Wage satisfaction is slipping among IT professionals. According to Dice’s latest salary survey, only half of tech pros are happy with their compensation, and 37 percent believe they could find a new employer this year.
If you like everything about your job except the pay, why not ask for a raise before you decide to jump ship? Knowing what your boss expects and how to broach the subject can increase your chances of success when it’s time to ask for more money and perks.
In today’s environment, it’s very difficult to get a substantial raise unless you have leverage. How do you get it? Leverage comes from having a good working relationship with your boss and being indispensable by consistently over-delivering on your performance objectives.
Your boss isn’t likely to grant a salary request out of nowhere; he or she will be more inclined to say “yes” if you lay the proper foundation and pop the question at just the right time. Remember, threatening to leave may only produce a short-term leverage gain; you’ll have to decide if it’s worth the gamble.
“If you have an open and regular dialogue with your manager about your career goals and earning potential, you’ll know when the timing is right and the discussion about money should be rather straightforward,” said Dave Ballai, CIO and VP of content solutions for Reed Tech, a provider of content management solutions based in Horsham, Penn.
If you don’t know your boss that well, Ballai suggests weaving your monetary request into a discussion about your career path and future opportunities. This technique is subtler and gives you a chance to test your boss’s receptiveness. At the very least, knowing what you have to do to earn a raise in the future can help you decide whether to stay or hit the market.
Pick the Right Time
In most companies, the best time to ask for a major salary increase is during your annual performance review, assuming that your boss gives you a superior rating and positive feedback.
IT professionals need superior performance over time to get off the “merit raise treadmill,” according to Ballai. Merely meeting expectations will get you the customary 1 percent to 2 percent at best—and nothing more. If that wasn’t complicated enough, in some companies your boss may be hard-pressed to approve a raise outside the normal cycle.
If you’d rather not wait, don’t ask for a raise when revenues are down or your boss is dealing with a major security breach, unless you propose a viable solution to the problem. It’s perfectly fair to ask for a financial reward in exchange for rescuing a troubled project or salvaging an important client relationship. Sometimes, an adverse event can give you the necessary leverage to boost your salary.

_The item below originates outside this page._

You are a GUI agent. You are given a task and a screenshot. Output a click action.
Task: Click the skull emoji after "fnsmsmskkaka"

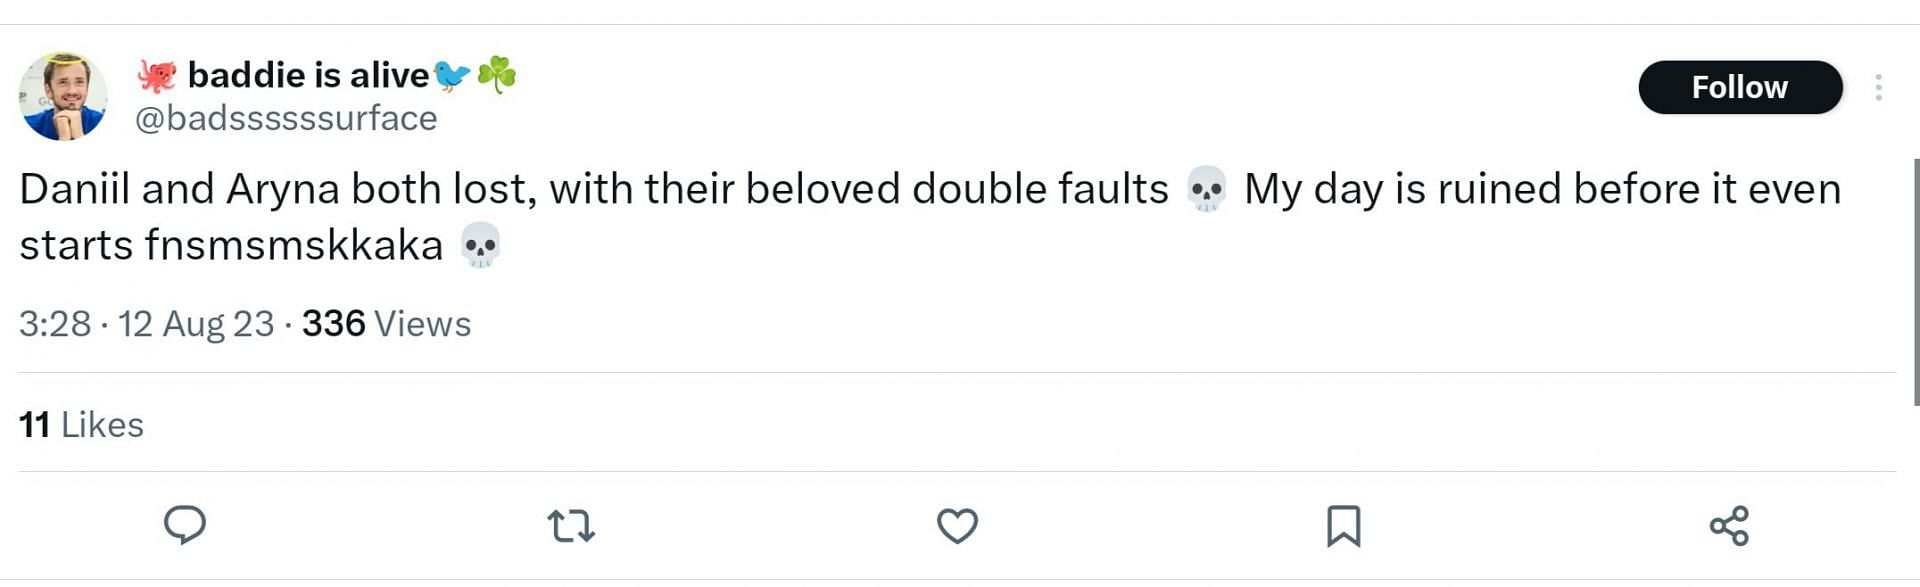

Just be sure to offer an equitable solution so your boss doesn’t feel like you’re exploiting the situation.
Prove Your Worth
Basing your request for a salary increase on technical skills, certifications or rising market value is a non-starter, according to Marcus Leef, a transformation executive for a major healthcare organization and board member for the Central Connecticut chapter of the Society for Information Management (SIM).
Instead, focus on the value you’ve created for the company or the IT enterprise through the application of your technical skills and talents.
“Provide examples of your business impact using a financial lens,” Leef said. “Even someone in a pure production role should be able to link their activities to improvements in team output, delivery of training initiatives and other factors that drive IT performance.”
In a nutshell, you need to show that your compensation is just a small portion of the value you’re creating for the company. No fuzzy math; think of this as a business proposition by expressing your value in terms of dollars and cents. You should be able to demonstrate a return that is three to four times greater than your annual salary, according to Ballai.
“If you want to make more money, you must constantly ask yourself, ‘Am I bringing more value to the organization that I expect in return?’” Ballai said. “A serious look in the mirror may reveal that you have more work to do before you ask for a raise.”